2. The aqueous formulation as claimed in claim 1 , wherein the at least three polymers comprise D-trehalose dihydrate at a concentration of 0.1 - 0.5 % w/v, gellan gum at a concentration of 0.1 - 1 % w/v, and sodium hyaluronate at a concentration of 0.1 - 0.5 % w/v, wherein an osmolarity measurement of the in-situ gel formulation prepared using the at least three polymers comprising the D-trehalose dihydrate, gellan gum, and sodium hyaluronate is in range of 150 - 350 mOsm/kg.

3. The aqueous formulation as claimed in claim 1, wherein the at least three polymers comprise tamarind seed polysaccharide at a concentration of 0.5-2 % w/v, gellan gum at a concentration of 0.1-1 % w/v, sodium hyaluronate at a concentration of 0.1-1 % w/v, and D-trehalose dihydrate at a concentration of 0.1-0.5 % w/v, wherein the osmolarity measurement of the in-situ gel formulation prepared using the at least three polymers comprising the tamarind seed polysaccharide, gellan gum, sodium hyaluronate, and D-trehalose dihydrate is in range of 150 - 350 mOsm/kg.

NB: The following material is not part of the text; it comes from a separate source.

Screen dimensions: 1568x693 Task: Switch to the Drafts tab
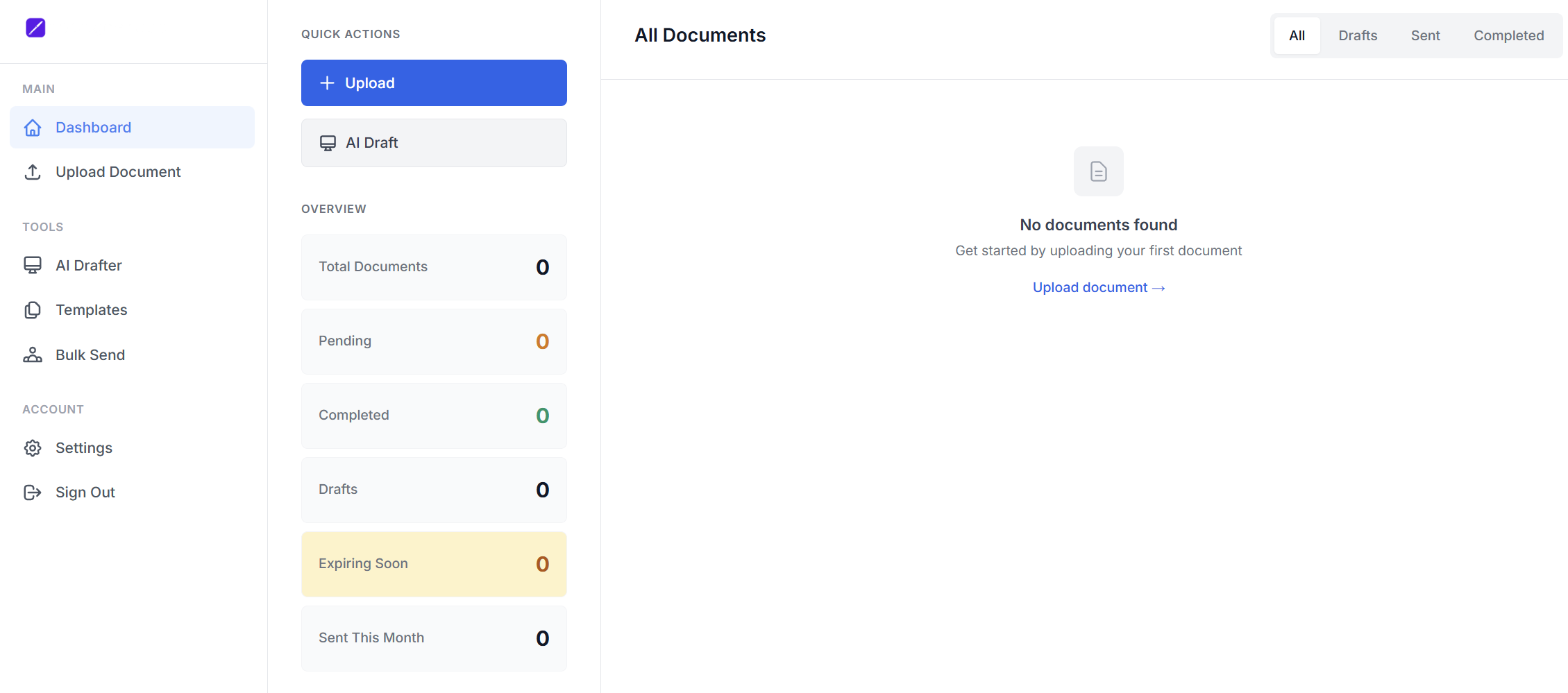pos(1357,36)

4. The aqueous formulation as claimed in claim 1 , wherein the at least three polymers comprise sodium carboxymethyl cellulose at a concentration of 0.1-1 % w/v, gellan gum at a concentration of 0.1-1 % w/v, and poloxamer-407 at a concentration of 0.01-0.5% w/v, wherein the osmolarity measurement of the in-situ gel formulation prepared using the at least three polymers comprising the sodium carboxymethyl cellulose, gellan gum, and poloxamer-407 is in the range of 150 - 350 mOsm/kg.

5. The aqueous formulation as claimed in claim 1, wherein the tamarind seed polysaccharide is obtained as a solution.

6. The aqueous formulation as claimed in claim 1 , wherein the gel over the ocular surface is formed by a reaction with tears on the ocular surface within two minutes.

7. The aqueous formulation as claimed in claim 1, wherein the pH regulator is tromethamine.

8. The aqueous formulation as claimed claim 1, wherein the formulation has a pH value in the range of 4.0 to 7.0.

9. The aqueous formulation as claimed in claim 1, wherein the subject is a human being or an animal.

10. A method of preparing an aqueous formulation for preventing eye allergies, wherein the method comprises:

(i) mixing at least three polymers at a concentration ranging from 0.1% w/v to 2 % w/v in double distilled water at a temperature between 20°C to 25 °C using a magnetic stirrer from 300 RPM to 500 RPM to obtain a clear solution, wherein the at least three polymers are selected from a group comprising tamarind seed polysaccharide, D-trehalose dihydrate, gellan gum, sodium hyaluronate, sodium carboxymethyl cellulose and poloxamer-407, wherein the clear solution is adjusted to a pH of about 7 with a pH regulator;

(ii) the clear solution was filtered through a nylon syringe filter of size 0.22pm by application of pressure manually to obtain the aqueous formulation; and (iii) transferring the aqueous formulation to a sterile eye dropper bottle aseptically and storing at 25 °C in a cool and dry place.

11. The method as claimed in claim 10, wherein the tamarind seed polysaccharide is obtained as a solution, wherein the tamarind seed polysaccharide solution is prepared by (i) solubilizing the tamarind seed polysaccharide in warm water by stirring for about 1 to 2 minutes, (ii) filtering the tamarind seed polysaccharide solution through a filter paper to obtain the tamarind seed polysaccharide solution.

12. The method as claimed in claim 10, wherein the pH regulator is tromethamine.

13. The method as claimed in claim 10, wherein the filter paper is a 125mm diameter Whatman no. 1 strip.